A complex and mysterious mental disorder may be associated with an “attack of the body on the brain” — with antibodies attacking the body’s own proteins.

©Leterrier, NeuroCyto Lab, INP, Marseille, France

Scientists from the Tokyo University of Medicine and Dentistry (TMDU) have found autoantibodies in some patients with schizophrenia — immune proteins that interact with proteins of their own body instead of virus or bacterial antigens. These antibodies attack the NCAM1 protein, which provides interaction between brain neurons. Being isolated from such people and introduced into the body of experimental mice, they caused symptoms similar to schizophrenia in animals. Biologists write about this in an article published in the journal Cell Reports Medicine.

Schizophrenia is a mental disorder with very diverse symptoms, sometimes reaching a deep breakdown of personality and emotional sphere, hallucinations and paranoia. At different periods of life, it can develop in 0.5-1% of the population, but the cause of schizophrenia remains unclear. Various hypotheses associate it with heredity, disorders of early development or the exchange of neurotransmitters in the brain, with some somatic diseases, including autoimmune. The latter option was also indicated by a new work conducted by Hiroki Shiwaku and his colleagues.

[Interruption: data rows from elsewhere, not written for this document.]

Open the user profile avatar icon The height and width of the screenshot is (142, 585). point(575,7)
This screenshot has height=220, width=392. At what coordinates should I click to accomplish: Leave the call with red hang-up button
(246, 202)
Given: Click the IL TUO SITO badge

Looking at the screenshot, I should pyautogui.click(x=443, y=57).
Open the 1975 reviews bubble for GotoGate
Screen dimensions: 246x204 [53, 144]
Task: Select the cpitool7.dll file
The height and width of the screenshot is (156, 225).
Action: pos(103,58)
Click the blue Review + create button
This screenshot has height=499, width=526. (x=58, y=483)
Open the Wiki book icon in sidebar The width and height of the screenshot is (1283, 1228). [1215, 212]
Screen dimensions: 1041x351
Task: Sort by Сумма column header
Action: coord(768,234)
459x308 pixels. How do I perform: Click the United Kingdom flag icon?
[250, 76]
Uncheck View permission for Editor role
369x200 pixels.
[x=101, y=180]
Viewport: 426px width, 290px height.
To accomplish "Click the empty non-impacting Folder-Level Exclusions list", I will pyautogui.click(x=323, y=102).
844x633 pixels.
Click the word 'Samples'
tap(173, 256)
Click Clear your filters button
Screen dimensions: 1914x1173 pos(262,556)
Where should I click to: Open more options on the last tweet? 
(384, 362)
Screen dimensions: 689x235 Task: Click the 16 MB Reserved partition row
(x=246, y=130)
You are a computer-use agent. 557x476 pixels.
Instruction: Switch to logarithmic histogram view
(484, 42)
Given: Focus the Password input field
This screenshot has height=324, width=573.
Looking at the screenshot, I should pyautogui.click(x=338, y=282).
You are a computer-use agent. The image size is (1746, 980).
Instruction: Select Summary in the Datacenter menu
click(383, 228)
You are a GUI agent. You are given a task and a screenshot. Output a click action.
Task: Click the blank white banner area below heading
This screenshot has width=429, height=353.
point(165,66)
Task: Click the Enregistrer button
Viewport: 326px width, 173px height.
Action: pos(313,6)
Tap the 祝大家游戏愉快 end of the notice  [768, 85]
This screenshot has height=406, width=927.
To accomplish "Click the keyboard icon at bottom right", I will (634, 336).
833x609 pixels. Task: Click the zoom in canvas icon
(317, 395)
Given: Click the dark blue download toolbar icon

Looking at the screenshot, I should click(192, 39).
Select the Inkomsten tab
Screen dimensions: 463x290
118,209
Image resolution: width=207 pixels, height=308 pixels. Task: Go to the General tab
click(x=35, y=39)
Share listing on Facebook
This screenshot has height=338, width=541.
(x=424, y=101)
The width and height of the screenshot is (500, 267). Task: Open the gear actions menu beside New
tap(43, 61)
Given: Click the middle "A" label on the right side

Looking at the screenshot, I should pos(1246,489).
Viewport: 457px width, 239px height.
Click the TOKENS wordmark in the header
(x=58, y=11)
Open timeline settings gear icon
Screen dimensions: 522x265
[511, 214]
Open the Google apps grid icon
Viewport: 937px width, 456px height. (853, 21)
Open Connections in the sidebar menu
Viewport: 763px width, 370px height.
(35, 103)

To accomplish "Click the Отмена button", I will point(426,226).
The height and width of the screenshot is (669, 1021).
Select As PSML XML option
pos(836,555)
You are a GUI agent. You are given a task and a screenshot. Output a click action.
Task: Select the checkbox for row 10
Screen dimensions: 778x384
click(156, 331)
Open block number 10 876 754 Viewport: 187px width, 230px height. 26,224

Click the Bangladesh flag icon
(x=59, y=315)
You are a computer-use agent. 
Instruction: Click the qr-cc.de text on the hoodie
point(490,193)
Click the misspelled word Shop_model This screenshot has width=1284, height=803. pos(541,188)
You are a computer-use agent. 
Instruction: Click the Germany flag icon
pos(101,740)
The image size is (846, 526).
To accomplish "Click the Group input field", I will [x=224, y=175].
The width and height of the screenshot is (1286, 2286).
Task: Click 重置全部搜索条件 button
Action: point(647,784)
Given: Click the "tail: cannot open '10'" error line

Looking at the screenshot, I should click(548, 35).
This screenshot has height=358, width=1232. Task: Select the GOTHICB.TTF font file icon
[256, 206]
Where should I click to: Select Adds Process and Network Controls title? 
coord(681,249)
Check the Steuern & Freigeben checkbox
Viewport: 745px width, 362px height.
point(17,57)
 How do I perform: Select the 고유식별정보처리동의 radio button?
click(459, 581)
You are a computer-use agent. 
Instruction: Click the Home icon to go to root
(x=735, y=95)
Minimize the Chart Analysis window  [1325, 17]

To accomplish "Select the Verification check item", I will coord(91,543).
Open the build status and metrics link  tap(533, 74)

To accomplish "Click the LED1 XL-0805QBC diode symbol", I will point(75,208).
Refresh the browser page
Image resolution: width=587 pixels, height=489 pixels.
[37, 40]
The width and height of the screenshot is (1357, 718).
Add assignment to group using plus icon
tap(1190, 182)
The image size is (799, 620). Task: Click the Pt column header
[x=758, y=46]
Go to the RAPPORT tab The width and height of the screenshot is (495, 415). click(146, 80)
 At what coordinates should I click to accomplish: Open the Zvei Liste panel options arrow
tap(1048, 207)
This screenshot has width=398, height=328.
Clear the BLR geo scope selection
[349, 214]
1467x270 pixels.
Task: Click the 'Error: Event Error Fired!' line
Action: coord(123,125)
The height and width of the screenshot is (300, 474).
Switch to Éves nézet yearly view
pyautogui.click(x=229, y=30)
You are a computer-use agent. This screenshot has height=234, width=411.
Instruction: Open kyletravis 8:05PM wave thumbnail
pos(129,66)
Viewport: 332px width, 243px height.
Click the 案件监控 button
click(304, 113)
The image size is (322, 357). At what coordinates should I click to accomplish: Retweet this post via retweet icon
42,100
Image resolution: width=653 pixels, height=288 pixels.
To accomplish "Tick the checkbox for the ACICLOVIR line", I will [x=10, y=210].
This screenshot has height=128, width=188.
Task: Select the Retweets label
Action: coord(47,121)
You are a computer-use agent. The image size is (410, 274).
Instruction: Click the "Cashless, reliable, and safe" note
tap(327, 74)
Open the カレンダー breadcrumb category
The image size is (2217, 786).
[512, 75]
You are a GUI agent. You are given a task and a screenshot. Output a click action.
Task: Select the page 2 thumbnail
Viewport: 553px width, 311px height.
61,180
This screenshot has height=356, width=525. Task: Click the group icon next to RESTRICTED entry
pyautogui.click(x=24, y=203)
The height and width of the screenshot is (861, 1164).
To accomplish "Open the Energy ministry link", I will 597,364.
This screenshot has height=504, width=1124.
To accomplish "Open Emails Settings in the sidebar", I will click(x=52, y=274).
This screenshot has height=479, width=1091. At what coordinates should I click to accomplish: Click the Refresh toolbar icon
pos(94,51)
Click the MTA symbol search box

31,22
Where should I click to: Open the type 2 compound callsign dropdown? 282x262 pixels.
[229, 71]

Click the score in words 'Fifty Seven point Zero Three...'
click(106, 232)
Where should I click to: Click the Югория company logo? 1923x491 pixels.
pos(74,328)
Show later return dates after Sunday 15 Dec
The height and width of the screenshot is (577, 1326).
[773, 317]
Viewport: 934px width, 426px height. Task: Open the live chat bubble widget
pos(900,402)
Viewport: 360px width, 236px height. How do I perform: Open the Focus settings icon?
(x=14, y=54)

The protein NCAM1 (Neural cell adhesion molecule 1 — neural molecule of intercellular adhesion 1) plays an important role in the intercellular interactions of neurons and their supporting glia, in muscles and some blood cells. It ensures the formation and consolidation of synapses, in which signals are exchanged between neurons. Many past studies have shown that violations of the synthesis or functionality of NCAM1 are often found in patients with schizophrenia. And switching off the NCAM1 gene in laboratory mice leads to the development of corresponding symptoms in them.

Hiroki Shivaku and his co-authors examined about 200 people suffering from schizophrenia, and the same number without such a diagnosis. Autoantibodies binding NCAM1 (anti-NCAM1) were isolated in 12 patients. This may indicate that, at least in some cases, the development of the disorder is caused by autoimmune processes that disrupt interactions between neurons and the formation of synapses. Indeed, experiments conducted “in vitro” with cultures of neurons and glial cells (which play an auxiliary function in the nervous system) have shown that the addition of purified anti-NCAM1 proteins disrupts their “communication” with each other.

The same was indicated by experiments with laboratory mice in which the anti-NCAM1 drug was injected into the cerebrospinal fluid. Such animals soon developed cognitive impairments, the start reflex weakened (alertness in response to a sharp external stimulus), they showed other signs characteristic of animal models of schizophrenia. Neurons of mice treated with anti-NCAM1 formed fewer synapses and dendritic spikes on which synapses can form.

Perhaps the work will finally allow us to find effective medications for the treatment of schizophrenia. At least, for those patients in whom the disease really has an autoimmune nature.